When I arrived at my destination train station after work on Saturday, walked to where my new bike was double-locked to the bike rack right at the main entrance of that train station, and where people are coming and going and waiting for trains all day on the platform, I found that my bike seat had been stolen, post and all. Since I am nowhere near good enough a rider to bike back to the house in a standing pedaling posture, I had to walk the bike back to the house on Saturday evening.
So, that’s that. I give up. I’m not going to get a new seat or anything; just flush the money I spent on the bike down the toilet, and good riddance to it. I’ve mentioned before that I don’t like relying on external, physical mechanisms, because worrying about maintaining them makes me tremendously stressed out. Well, that was true, and this whole debacle has driven that point home.
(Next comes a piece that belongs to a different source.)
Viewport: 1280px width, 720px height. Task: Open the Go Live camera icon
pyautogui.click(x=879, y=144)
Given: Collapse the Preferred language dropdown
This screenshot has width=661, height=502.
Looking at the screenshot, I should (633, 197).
I don’t mind relying on my computer only because computers are so comparatively easy to replace nowadays, and the information in not solely locally saved but is online in various senses. If all of that goes haywire, the problems will be very large scale indeed, and personal irritation and inconvenience would probably be only a minor part of the situation.
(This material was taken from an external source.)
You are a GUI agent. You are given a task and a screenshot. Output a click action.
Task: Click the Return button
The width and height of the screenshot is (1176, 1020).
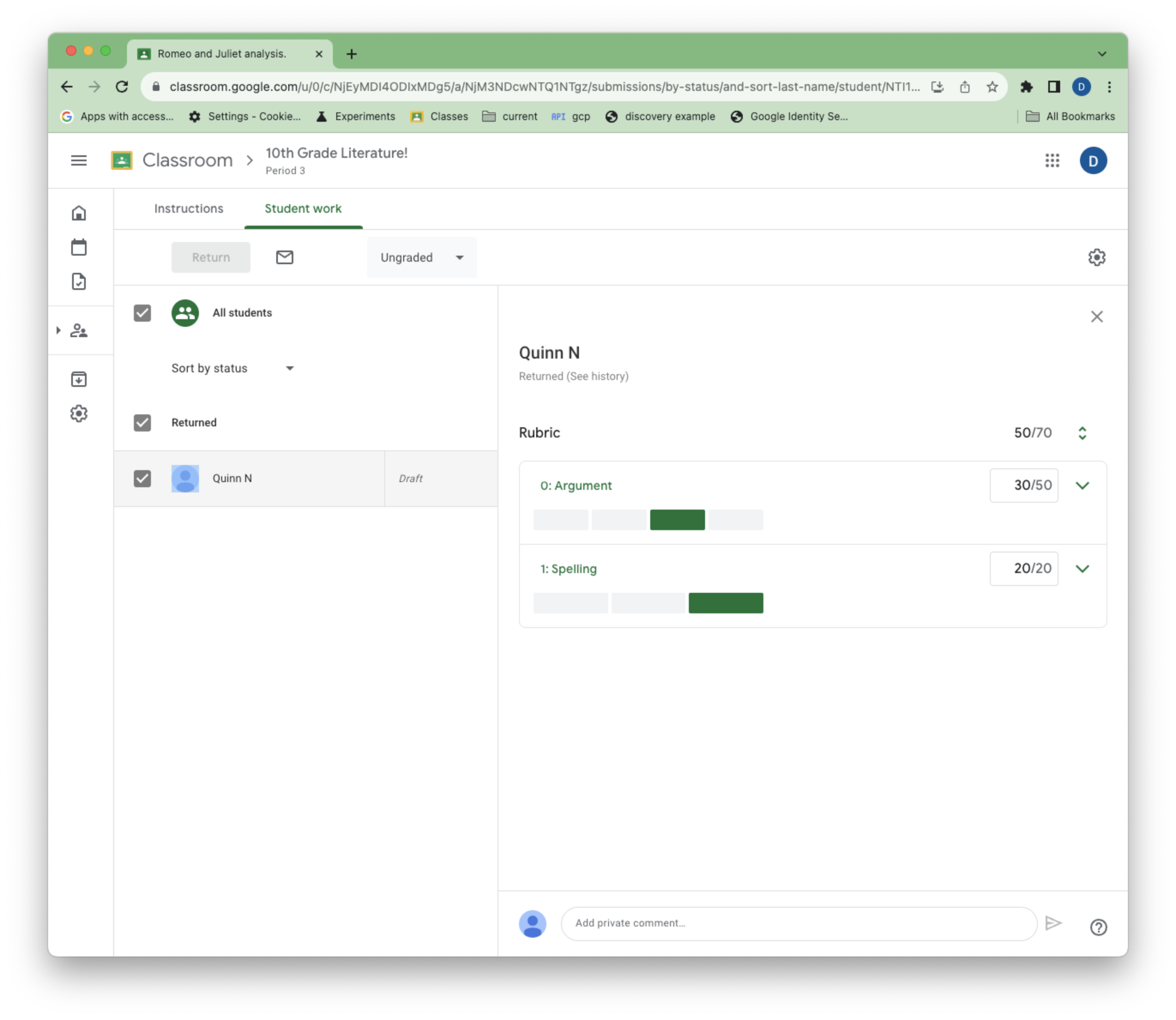pos(211,257)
Anyway, I’m writing this on the train now—not the first or second train of the day, but still one earlier than I would have caught if I had taken the bus to the other train station. I’ve already walked five miles, so that’s good exercise, at least. I have a new spandex knee brace on my left knee, because that knee has been given me some trouble with all the walking. I think the brace is doing me some good, so far, but I’ll know better at the end of the day.
I don’t really see too much point in trying to avoid pain. I’m never going to be able to avoid it, anyway, and my attempts to do so seem often just to trigger worse pain of new kinds. Not that I think I deserve any better, but pain does get in the way of some things.
There’s only one way to escape pain completely.
I’m trying to read and listen to some heartening books and/or podcasts and so on, but it’s getting harder and harder for me to find books or podcasts or blog posts—or shows or videos or anything else—that are interesting. The world basically feels like a wasteland; it’s dry and barren and dusty and dismal and as far as the eye can see—my eye, anyway, and its paired partner—there is no source of life, no oasis, no water or food.
It’s not even particularly hot or cold; that would make it more interesting than it is. It’s just stupid and pointless, and so am I. I’ve failed at all the things that matter the most to me in the world, and at many things that matter less. I’m no good at taking care of myself, and frankly, I don’t feel motivated to try. I’m just eroding and decaying and cracking into bits, slowly but inevitably.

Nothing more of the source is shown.